1. At this UC school, grad students are probably the only really cosmopolitan people that undergrads get to interact with on a regular basis (all of their classmates are from SoCal or Marin County and interaction with professors is daunting). So of course they admire us.

2. Most of us have either really love what we're doing OR have to convince ourselves publicly that we really love what we're doing (or some of both). Undergrads see this enthusiasm and assume that grad school is fun.

3. Most grad students maintain a lifestyle that, publicly, looks more fun than it is. They see us out at the bars. They see us taking trips to interesting places for conferences. We often live in interesting parts of interesting cities (like Oakland?) and go to interesting concerts, readings, etc.

4. What the undergrads never see:
--3 AM anxiety attacks.
--calling my dad to beg for money to pay my car insurance (even though I am in my 30s).
--re-reading one Derrida or Spivak article 6-8 times until I have some basic comprehension.

Dolce Vita said...

I agree: this is great! (I plan to keep a copy for distribution down the road). My only comment is that there is no reason not to make graduate school out to be more bleak than you already have. You know, reiterate that even with a funding package you have to get more money somehow (loans loom large here) and that even if you survive the high attrition rate, there are fewer and fewer jobs available (History News Network offered some really depressing stories on suspended hires for this year and how the number of new Ph.D.s - just for this year - exceeded the number of jobs available).
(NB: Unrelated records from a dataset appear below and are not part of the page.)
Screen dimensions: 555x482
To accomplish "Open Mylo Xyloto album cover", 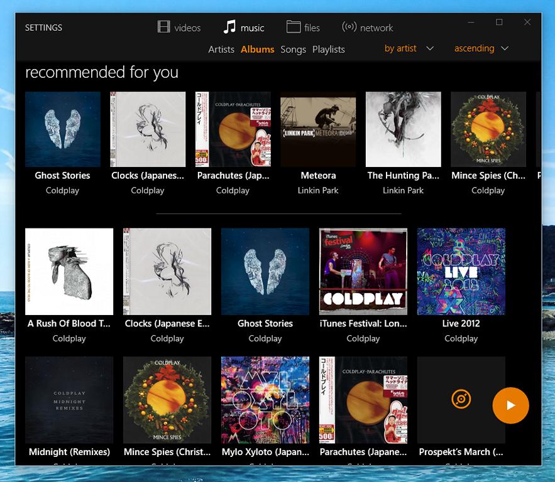I will click(x=265, y=400).
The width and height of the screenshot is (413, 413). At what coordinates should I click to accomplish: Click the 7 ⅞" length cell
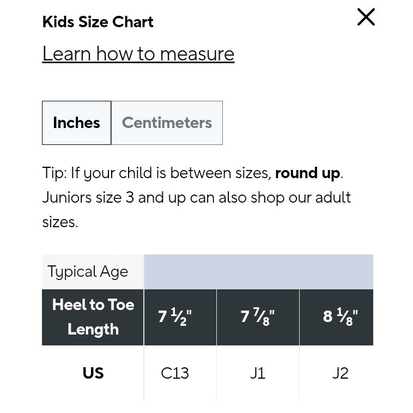[x=258, y=317]

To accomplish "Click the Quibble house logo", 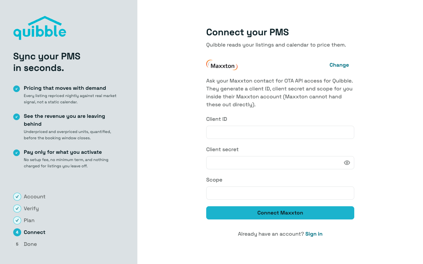I will coord(40,28).
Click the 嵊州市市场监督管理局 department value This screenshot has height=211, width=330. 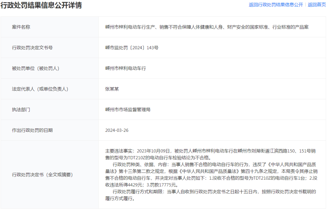[128, 109]
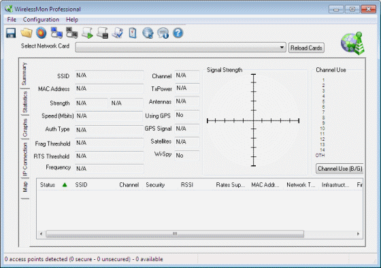Viewport: 381px width, 268px height.
Task: Click the Channel Use (B/G) button
Action: tap(339, 169)
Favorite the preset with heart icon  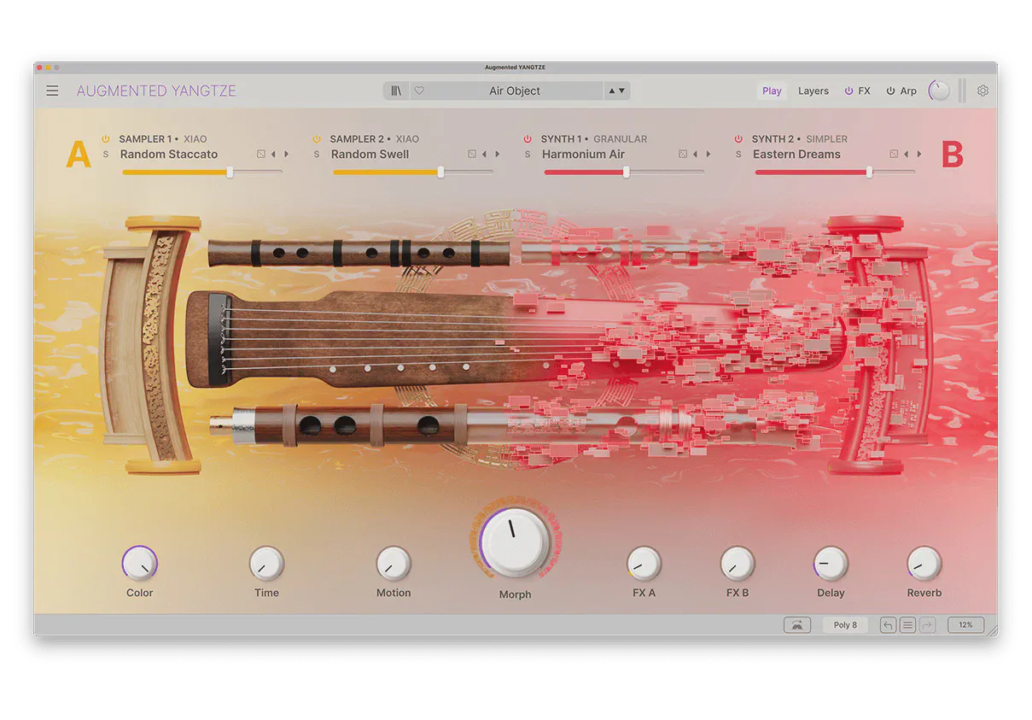(x=419, y=91)
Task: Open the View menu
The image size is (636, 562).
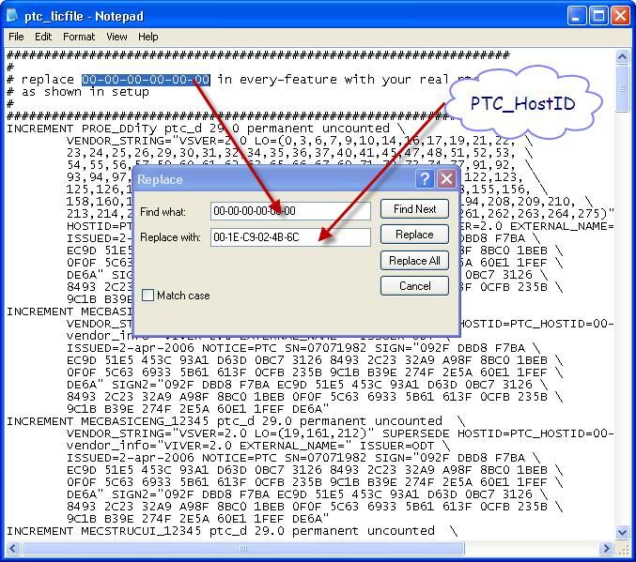Action: click(116, 37)
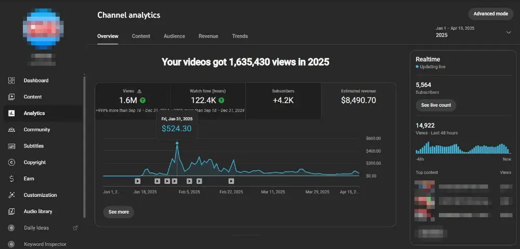This screenshot has height=249, width=520.
Task: Open the Subtitles icon in sidebar
Action: pos(11,146)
(I had some other comments about graduate school, more generally, but I'm too tired to offer them right now.) I hope some of your students find this eye-opening; it offers good advice.

Rachel said...

i think that's brilliant. I am pretty sure I went to grad school for all of the wrong reasons - so it's good that I got out before investing in a Ph.D program. Half the people I work with hate their jobs so much they want to go to grad school. I just sigh and nod my head sagely. If anything, grad school gave me a reason to feel superior to my fellow office drones. :)

thetravellor said...

Fantastic idea! I think the majority of your points apply to grad students in international relations, public policy & economics and even to law school (albeit to a lesser degree). The only point that I would make is when considering programs/areas of study, the relative merits of a Masters vs. a PhD should be considered. In some instances a Masters is cheaper and will do fine as a qualification, while in others a Masters degree is completely worthless (e.g. Economics).

Also - I totally agree that time off between undergrad & grad is beyond worth. Working for a year (especially for those fortunate enough not to have had to work in college) is a learning opportunity in its own right and should be mandatory...

That's my two cents worth...

Chica said...

Are you considering UCSC a decent school in your argument? Just wondering....
And not all students in the humanities are poor. I have made about 30 a year. And outside California that is good money.

kungfuramone said...

Yes, UCSC is definitely a decent school; more than decent, even. I make much more now as a TA in the UC system, but the cost of living in Santa Cruz is such that the lifestyle is exactly the same as it was in Oregon, earning less than half as much.